Brief A:
Update the records from the line containing "The height and width of the screenshot is (280, 465)." through the end of the records by replacing "tall" with "short" and leaving everything else unchanged. Give only those lines, without the pictures.

start Text provided

Reputation: 350
I have a great amount of intervals (around 5k to 10k). These elements have a start and end position; like (203, 405). The coordinates of the intervals are stored in a list.
I want to determine the coordinates and lengths of the overlapping parts between each pair of intervals. This can be done as follows:
# a small list for clarity, with length normally around 5000s
cList = ((20, 54), (25, 48), (67, 133), (90,152), (140,211), (190,230))
for i, c1 in enumerate(cList[:-1]): # a linear pairwise combination
for c2 in cList[i + 1:]:
left = max(c1[0], c2[0])
right = min(c1[1], c2[1])
overlap = right - left
if overlap > 0:
print "left: %s, right: %s, length: %s" % (left, right, overlap)
Resulting in:
left: 25, right: 48, length: 23
left: 90, right: 133, length: 43
left: 140, right: 152, length: 12
left: 190, right: 211, length: 21
As can be seen, it works... since this can take quite some time (20 seconds) my question is, how would I optimize this? I tried to cut off the second for loop when the start position of the second loop exceeds the first end position:
if c1[1] < c2[0]:
break
This drastically decreases the procedure time, but the resulting number of overlaps is about three times less than before, and therefor the result is certainly not valid. This is caused by elements which are much greater in length than preceding elements.
I'm sure there is some mathematical trick to solve this issue
Upvotes: 5
Views: 649
Reputation: 23322
Generally, this kind of problem becomes much easier if you sort the intervals by starting point.
Firstly, let us define a function, in order to make things clearer:
def overlap(r1, r2):
left = max(r1[0], r2[0])

end Text provided
start Records

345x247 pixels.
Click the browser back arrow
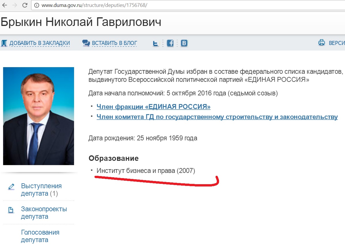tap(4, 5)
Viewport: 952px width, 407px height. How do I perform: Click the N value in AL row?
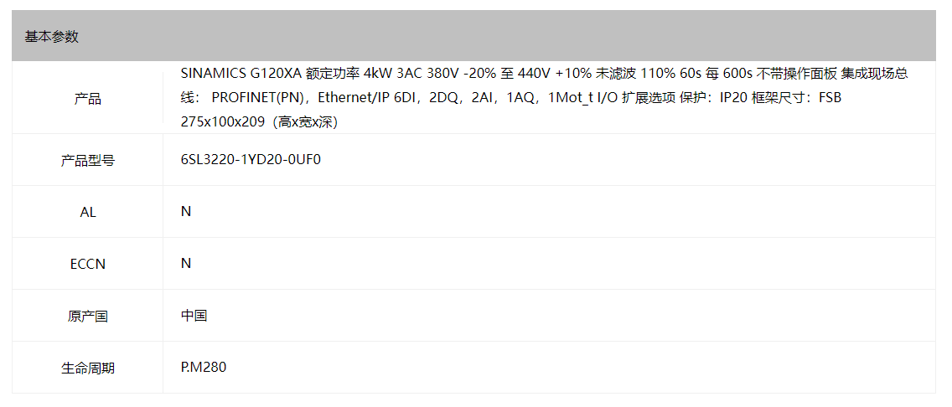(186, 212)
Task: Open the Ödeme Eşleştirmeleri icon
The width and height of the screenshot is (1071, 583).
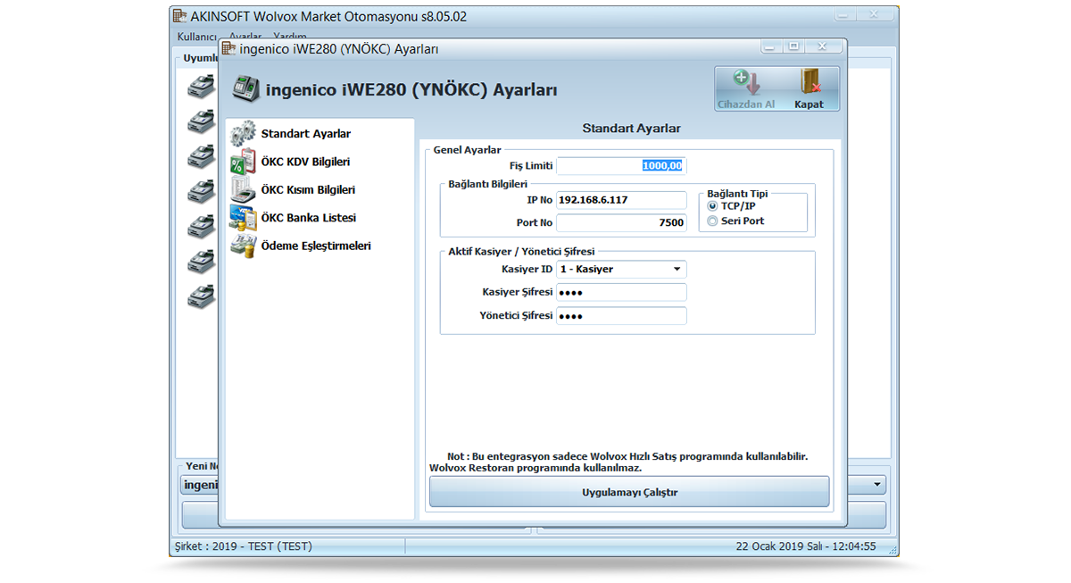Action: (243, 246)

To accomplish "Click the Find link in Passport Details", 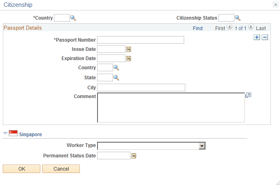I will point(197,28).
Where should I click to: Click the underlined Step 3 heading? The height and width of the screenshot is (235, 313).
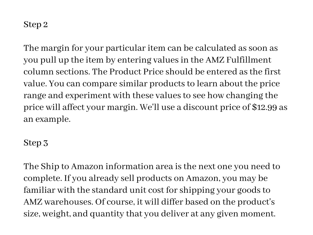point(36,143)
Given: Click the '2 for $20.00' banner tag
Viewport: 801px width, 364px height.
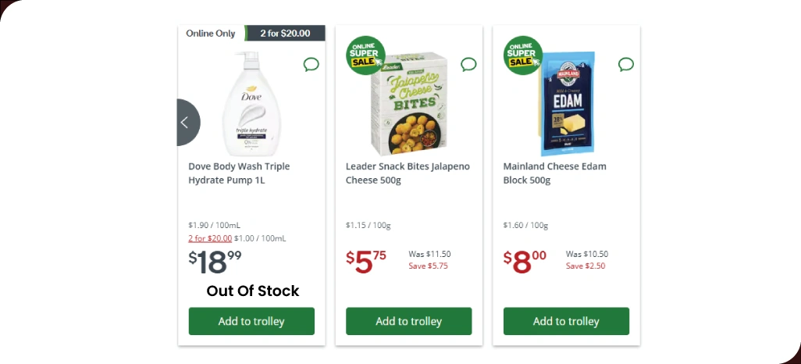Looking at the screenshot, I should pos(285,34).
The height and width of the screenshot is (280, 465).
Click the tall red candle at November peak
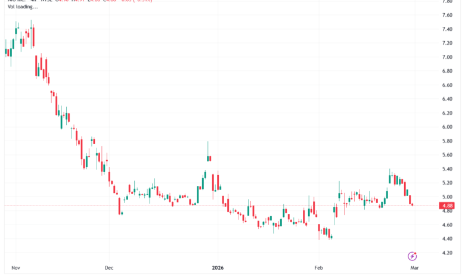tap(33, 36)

end Records

Brief B:
In the forum thread on interval overlaps, why is the result no longer valid once the loop is cut off with the break?

Complete answer A:
The height and width of the screenshot is (280, 465).
Click the short red candle at November peak
tap(33, 36)

Complete answer B:
With the break, the number of overlaps found is about three times less than before. The thread attributes this to elements that are much greater in length than preceding elements.